─── EXTRAIT DE TEXTE ───
Tout finit par des chansons

 

Tout finit par des chansons

dimanche 1er janvier 2006, par Michel Guironnet

 BEAUMARCHAIS termine « le Mariage de FIGARO » par ce couplet :

« Or, Messieurs la comédie

Que l’on juge en cet instant,

Sauf erreur, nous peint la vie

Du bon peuple qui l’entend.

Qu’on l’opprime, il peste, il crie,

Il s’agite en cent façons,

Tout finit par des chansons… »

Le XVIIIè siècle est gai, les chansons dépeignent le bonheur du peuple de France qui jouit de la liberté, vit dans un pays opulent et riche.

Ses chansons sont « l’exact reflet d’une sensibilité… La Régence a célébré la boisson et les amours légères. Les couplets du milieu du siècle se sont voulus à la fois spirituels et sensuels. Au temps de Louis XVI, la chanson est toujours sentimentale » [1].

Entre 1750 et 1800, le monde change. Ce bouleversement se traduit également dans les habitudes quotidiennes des français et l’esprit du siècle.

Les papiers personnels de Marie Thérèse HEIMBROCK contiennent des textes de chansons.
───
§ CONSIGNES:
A: Indiquez si chacune de ces affirmations est conforme à l'article sur les chansons du XVIIIe siècle, puis citez les mots exacts qui le montrent : (i) Beaumarchais conclut « le Mariage de FIGARO » par un couplet ; (ii) au temps de Louis XVI, la chanson se veut spirituelle et sensuelle ; (iii) le monde change entre 1700 et 1750.
B: Présentez sous forme de liste le paragraphe de l'article sur les chansons du XVIIIe siècle qui commence par « Ses chansons sont », en gardant ses informations principales.
C: Reprenez l'article sur les chansons du XVIIIe siècle et poursuivez-le après sa dernière phrase.
Les données n'ont aucun lien avec l'article sur les chansons du XVIIIe siècle.
─── DONNÉES FOURNIES ───
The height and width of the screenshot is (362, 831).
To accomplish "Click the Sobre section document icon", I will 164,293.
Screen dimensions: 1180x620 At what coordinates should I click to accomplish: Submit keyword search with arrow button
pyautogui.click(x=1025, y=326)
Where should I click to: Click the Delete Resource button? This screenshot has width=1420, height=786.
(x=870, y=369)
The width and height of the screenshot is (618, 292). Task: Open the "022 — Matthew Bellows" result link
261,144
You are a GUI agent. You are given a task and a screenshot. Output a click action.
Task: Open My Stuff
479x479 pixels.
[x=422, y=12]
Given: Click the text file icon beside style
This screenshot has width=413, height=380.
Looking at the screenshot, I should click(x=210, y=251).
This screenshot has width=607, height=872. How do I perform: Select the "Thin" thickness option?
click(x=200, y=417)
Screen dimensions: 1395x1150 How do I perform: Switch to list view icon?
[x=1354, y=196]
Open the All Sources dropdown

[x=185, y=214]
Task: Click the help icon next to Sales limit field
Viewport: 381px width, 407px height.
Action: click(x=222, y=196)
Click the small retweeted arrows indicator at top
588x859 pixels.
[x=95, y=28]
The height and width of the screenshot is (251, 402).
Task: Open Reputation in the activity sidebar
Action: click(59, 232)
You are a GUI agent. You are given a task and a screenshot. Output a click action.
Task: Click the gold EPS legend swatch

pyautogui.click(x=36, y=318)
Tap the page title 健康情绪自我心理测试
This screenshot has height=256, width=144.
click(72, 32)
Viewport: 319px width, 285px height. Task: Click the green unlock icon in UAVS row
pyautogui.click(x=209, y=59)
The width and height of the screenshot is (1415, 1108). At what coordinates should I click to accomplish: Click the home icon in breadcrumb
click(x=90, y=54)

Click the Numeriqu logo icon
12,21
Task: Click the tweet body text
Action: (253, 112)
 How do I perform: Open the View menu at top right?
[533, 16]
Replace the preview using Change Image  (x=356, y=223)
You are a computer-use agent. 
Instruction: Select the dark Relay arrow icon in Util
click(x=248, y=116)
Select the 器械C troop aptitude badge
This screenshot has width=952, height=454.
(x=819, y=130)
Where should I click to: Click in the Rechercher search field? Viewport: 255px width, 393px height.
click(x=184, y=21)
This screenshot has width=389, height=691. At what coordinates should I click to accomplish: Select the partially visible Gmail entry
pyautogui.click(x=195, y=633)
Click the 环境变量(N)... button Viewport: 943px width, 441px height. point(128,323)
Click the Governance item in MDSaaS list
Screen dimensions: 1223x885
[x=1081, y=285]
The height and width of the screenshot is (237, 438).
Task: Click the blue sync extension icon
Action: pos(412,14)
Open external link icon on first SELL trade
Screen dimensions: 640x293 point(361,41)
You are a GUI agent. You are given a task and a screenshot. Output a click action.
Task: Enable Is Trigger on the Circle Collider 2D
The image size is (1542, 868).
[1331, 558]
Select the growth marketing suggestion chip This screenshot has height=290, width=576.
───
§ RÉPONSES ATTENDUES:
A:
(i) Oui : « BEAUMARCHAIS termine « le Mariage de FIGARO » par ce couplet ».
(ii) Non : « Au temps de Louis XVI, la chanson est toujours sentimentale ».
(iii) Non : « Entre 1750 et 1800, le monde change ».

B:
- Les chansons sont le reflet exact d'une sensibilité.
- Sous la Régence, elles célèbrent la boisson et les amours légères.
- Au milieu du siècle, les couplets se veulent à la fois spirituels et sensuels.
- Au temps de Louis XVI, la chanson reste sentimentale.

C:
Peu sont datés, et aucun n’est de la main de Marie Thérèse. Comment sont ils parvenus dans ce dossier ? Mystère… mais le fait est que, grâce à eux, nous pouvons sentir « vibrer » la France de l’Ancien Régime et celle de la Révolution. Laissons-leur la parole !

Nous les accompagnerons seulement, si nécessaire, de quelques commentaires.

L’ordre de présentation choisi est chronologique suivant les indications données par le texte.

Voyage en ballon

« Couplets à l’occasion du voyage de M. BLANCHARD qui se propose de partir de La Haye dans son ballon, et d’aller à Paris sans s’arrêter, deux ou trois autres français doivent faire avec luy le voyage ».« Sur l’air : avec les jeux dans le village »

« Une superbe découverte,

Nous ouvre le chemin des airs,

Profités de la routte ouverte

Blanchard parcourés l’univers

Oui, le fluide inflammable

Peut bien porter votre ballon,

Dans un séjour plus agréable,

Que celuy de votre maison.

Bis »

 » D’Hébé, de flore, et des trois grâces

Allés rechercher les appas,

Que leur coeurs volent sur vos traces,

Que Vénus ne résiste pas.

Quoique se soit un juste hommage,

Que notre admiration pour vous,

Jouissés du doux avantage,

Que vous pouvés avoir sur nous »

« Vous, français admis dans ses fêtes,

Qu’elles soient celles des amours,

L’amour couronnera vos têtes,

Vénus procure de beaux jours.

Au lieu d’une simple couronne,

Soit de diamants, ou de fleurs,

Jeunes aériens, l’on vous donne

Toute une guirlande de cœurs.

Bis. »

Jean Pierre BLANCHARD, aéronaute français (Les Andelys 1753 Paris 1809) après avoir construit une machine volante, expérimente le parachute avec des animaux.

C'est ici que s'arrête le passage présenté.